Depuis Bubsy 3D sur la première PlayStation en 97, la licence n'avait pas refait d'incursion dans la plateforme 3D, il faut dire qu'à l'époque, le passage de la 2D à la 3D a laissé pas mal de mascottes sur le carreau. Curieux hommage ou respect du matériel d'origine, je ne saurais le dire, mais force est de constater que le studio Fabraz a opté pour la maniabilité un peu rétro des années 90. Manette en main, diriger ce lynx anthropomorphe interpelle quelque peu : Bubsy flotte, glisse, et répond de manière parfois imprévisible.
Les sauts demandent une science de l'à peu près conjugué à une précision qu'il ne semble pas toujours capable de fournir, ce qui peut transformer certaines séquences en épreuve de patience, surtout quand on passe au travers d'une plateforme alors que rien ne semblait l'indiquer (ça n'est pas arrivé très souvent, mais ça marque). Rien d'insurmontable dans les faits, même pour un joueur pour moi qui a tendance à galérer dans les jeux de plateformes, mais pour les plus jeunes joueurs, ça peut occasionner quelques frustrations ! Surtout que comme tout jeu de plateformes qui se respecte, on va être amené à récupérer des collectibles cachés ça et là, tantôt simples d'accès, tantôt cachés ou complexes à atteindre.

Visuellement, le titre a ce charme étrange des débuts de la 3D : des environnements vides, des textures qui se veulent volontairement répétitives et une direction artistique qui oscille entre le minimalisme et le patchwork d'éléments. Très curieusement, j'ai trouvé ça assez réussi et engageant visuellement, même si ça semble être un avis très personnel, ma compagne trouvant le jeu "très laid", pour reprendre ses mots.

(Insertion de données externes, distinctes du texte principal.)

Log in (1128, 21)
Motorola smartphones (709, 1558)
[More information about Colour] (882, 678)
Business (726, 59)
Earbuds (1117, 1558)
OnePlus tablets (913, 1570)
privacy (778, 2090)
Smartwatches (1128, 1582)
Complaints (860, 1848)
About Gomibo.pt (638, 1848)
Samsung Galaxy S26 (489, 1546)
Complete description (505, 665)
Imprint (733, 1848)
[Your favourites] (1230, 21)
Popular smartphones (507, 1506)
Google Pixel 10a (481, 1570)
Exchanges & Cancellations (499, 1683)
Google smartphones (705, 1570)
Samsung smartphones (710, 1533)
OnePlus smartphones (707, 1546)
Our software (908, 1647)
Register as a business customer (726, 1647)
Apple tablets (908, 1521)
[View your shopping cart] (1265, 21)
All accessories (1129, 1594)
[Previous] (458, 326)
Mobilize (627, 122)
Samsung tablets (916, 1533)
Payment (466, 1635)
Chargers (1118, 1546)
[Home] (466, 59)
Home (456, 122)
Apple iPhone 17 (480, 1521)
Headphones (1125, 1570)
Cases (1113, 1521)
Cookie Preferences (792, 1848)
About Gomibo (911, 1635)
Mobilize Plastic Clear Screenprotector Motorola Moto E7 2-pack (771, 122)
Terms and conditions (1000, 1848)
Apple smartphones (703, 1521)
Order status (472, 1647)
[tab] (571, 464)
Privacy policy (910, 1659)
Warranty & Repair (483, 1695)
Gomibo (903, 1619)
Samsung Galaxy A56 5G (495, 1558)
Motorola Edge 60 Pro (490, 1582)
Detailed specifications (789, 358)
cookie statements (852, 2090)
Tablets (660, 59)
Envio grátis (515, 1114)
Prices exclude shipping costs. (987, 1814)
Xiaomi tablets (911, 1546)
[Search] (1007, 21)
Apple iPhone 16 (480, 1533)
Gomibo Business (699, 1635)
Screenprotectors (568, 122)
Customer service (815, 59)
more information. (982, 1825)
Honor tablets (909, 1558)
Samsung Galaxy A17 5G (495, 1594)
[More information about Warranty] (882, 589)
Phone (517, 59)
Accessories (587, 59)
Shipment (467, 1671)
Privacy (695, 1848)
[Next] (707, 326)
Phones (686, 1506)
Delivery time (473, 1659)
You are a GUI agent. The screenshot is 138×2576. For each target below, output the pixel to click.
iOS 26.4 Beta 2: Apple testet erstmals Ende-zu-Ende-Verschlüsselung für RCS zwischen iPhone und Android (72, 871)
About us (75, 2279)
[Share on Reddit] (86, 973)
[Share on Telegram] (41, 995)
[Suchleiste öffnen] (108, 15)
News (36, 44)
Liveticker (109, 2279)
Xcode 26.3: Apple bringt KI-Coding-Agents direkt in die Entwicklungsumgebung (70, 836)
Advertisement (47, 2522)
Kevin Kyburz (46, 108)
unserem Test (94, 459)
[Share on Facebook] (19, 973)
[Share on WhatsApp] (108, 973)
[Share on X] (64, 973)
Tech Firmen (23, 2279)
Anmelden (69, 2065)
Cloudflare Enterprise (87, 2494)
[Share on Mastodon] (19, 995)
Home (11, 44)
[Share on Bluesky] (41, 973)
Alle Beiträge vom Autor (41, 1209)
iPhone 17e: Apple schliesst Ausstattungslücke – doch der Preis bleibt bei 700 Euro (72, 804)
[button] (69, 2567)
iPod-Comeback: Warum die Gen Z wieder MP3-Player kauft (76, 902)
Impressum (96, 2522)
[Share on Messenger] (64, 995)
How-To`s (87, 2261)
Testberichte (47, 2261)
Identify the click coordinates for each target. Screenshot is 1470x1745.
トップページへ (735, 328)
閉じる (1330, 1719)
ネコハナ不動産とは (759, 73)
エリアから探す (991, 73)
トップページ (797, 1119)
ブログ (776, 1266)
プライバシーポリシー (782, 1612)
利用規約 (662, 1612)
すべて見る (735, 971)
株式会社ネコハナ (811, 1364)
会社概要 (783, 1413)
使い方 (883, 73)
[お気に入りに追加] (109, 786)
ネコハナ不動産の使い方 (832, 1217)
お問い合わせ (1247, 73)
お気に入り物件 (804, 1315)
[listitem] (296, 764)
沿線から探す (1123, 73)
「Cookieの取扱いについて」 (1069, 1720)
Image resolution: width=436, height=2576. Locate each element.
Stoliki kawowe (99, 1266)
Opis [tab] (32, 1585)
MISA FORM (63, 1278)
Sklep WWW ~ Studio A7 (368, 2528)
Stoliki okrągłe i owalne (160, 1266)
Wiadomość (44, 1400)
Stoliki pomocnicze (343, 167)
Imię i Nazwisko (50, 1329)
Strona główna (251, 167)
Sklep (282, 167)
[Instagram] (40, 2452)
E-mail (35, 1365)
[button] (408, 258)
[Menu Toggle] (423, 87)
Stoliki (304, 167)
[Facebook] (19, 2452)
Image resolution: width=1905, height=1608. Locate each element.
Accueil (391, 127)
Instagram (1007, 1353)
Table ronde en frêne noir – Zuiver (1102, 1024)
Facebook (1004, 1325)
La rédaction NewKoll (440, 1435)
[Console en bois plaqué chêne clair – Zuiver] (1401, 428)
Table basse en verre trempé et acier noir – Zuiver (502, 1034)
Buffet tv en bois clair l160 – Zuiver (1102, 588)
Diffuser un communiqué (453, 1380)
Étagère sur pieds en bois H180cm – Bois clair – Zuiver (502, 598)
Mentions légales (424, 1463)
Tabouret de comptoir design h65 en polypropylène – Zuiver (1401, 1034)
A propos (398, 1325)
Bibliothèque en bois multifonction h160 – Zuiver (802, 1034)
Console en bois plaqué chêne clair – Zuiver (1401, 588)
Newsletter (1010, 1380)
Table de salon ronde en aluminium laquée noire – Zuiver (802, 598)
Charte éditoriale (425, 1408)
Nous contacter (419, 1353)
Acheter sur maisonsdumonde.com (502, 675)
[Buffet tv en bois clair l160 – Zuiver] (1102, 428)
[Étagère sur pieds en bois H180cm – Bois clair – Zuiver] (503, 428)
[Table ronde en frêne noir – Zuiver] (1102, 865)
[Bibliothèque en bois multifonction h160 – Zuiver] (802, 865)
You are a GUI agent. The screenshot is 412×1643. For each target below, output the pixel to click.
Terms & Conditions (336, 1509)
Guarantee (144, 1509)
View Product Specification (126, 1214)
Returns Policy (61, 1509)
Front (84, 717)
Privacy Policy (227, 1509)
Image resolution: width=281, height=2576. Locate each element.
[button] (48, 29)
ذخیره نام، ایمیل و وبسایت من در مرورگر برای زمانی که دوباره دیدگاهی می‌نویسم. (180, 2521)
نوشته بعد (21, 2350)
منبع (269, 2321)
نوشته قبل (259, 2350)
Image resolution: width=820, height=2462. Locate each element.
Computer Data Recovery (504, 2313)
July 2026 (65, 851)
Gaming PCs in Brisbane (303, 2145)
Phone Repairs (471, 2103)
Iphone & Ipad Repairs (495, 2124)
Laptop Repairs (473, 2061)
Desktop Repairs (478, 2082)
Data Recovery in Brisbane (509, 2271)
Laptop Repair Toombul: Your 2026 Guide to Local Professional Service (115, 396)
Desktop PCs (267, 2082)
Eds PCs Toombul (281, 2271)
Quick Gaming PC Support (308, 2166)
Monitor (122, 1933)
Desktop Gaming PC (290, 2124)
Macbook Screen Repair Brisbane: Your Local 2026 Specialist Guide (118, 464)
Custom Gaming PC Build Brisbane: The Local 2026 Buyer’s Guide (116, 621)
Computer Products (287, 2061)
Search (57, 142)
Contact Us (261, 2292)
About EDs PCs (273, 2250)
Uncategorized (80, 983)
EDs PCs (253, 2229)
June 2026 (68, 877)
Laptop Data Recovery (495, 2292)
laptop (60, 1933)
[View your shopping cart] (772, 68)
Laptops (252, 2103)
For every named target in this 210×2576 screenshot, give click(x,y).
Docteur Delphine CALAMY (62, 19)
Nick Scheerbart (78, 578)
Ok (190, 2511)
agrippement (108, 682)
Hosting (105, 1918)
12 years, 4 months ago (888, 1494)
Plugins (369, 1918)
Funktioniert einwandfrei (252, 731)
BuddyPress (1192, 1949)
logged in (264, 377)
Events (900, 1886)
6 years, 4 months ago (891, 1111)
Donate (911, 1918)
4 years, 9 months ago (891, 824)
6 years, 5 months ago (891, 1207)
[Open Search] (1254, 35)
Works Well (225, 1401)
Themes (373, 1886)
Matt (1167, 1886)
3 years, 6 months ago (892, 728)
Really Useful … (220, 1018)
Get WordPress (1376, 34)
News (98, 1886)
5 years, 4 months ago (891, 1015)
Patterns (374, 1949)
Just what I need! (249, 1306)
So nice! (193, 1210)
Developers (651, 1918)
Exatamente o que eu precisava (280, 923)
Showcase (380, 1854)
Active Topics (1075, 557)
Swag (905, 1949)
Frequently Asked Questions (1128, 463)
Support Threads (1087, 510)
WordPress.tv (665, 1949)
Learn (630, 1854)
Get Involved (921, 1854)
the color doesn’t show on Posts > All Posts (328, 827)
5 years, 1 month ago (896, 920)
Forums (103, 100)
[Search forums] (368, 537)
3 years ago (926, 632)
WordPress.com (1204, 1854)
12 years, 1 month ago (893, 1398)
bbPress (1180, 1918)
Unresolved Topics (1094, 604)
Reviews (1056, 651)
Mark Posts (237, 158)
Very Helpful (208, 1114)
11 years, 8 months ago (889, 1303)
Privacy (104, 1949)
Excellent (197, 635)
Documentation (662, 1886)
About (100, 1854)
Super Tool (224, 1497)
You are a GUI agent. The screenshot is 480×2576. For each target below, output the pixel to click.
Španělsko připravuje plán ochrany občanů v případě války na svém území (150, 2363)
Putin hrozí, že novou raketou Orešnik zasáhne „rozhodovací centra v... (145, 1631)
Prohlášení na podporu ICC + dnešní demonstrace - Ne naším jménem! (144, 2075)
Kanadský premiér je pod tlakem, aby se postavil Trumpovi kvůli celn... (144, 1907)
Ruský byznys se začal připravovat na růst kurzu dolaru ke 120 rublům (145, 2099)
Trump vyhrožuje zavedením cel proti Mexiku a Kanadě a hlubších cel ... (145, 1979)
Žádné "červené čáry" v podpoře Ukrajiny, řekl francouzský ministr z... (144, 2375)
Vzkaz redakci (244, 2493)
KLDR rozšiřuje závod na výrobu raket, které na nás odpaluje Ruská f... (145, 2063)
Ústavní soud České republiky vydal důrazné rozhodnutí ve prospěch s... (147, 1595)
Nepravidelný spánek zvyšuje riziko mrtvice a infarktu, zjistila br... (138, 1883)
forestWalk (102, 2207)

Reste que le titre parvient à proposer un peu de variété avec ses niveaux aux thèmes différents, ses ennemis parfois absurdes, et son ton volontairement décalé.
En parlant de ton décalé, que ce soit Bubsy ou son entourage proche, tout semble en décalage avec ce qui se passe. Entre ses répliques incessantes et son attitude un peu trop enthousiaste, il peut rapidement devenir agaçant… et je ne vous parle même pas des échanges avec les autres protagonistes, qui oscillent entre l'inintéressant et le chiant. Les fans pourront sans doute trouver ça chouette, mais à titre personnel, cette absence de sérieux omniprésente dans le jeu, ça m'a quand même bien saoulé.


En résulte un curieux mélange qui place ce Bubsy 4D dans l'atelier des curiosités. J'ai été intrigué par la construction de ses niveaux et sa maniabilité, mais très agacé par tout ce qui se rapproche de l'histoire. On dirait presque un jeu expérimental sorti avec 2 décennies de retard, qui réussit l'exploit de fasciner et qui fait qu'on y revient, pour comprendre jusqu’où il peut aller dans ses choix étranges.